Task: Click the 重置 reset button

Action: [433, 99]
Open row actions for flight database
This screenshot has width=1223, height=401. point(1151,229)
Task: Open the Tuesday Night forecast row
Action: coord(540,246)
━━━
Update the records by replacing "database" with "table", keeping everything else the same.

Solution ▸
Task: Click the 重置 reset button

Action: [433, 99]
Open row actions for flight table
This screenshot has width=1223, height=401. point(1151,229)
Task: Open the Tuesday Night forecast row
Action: coord(540,246)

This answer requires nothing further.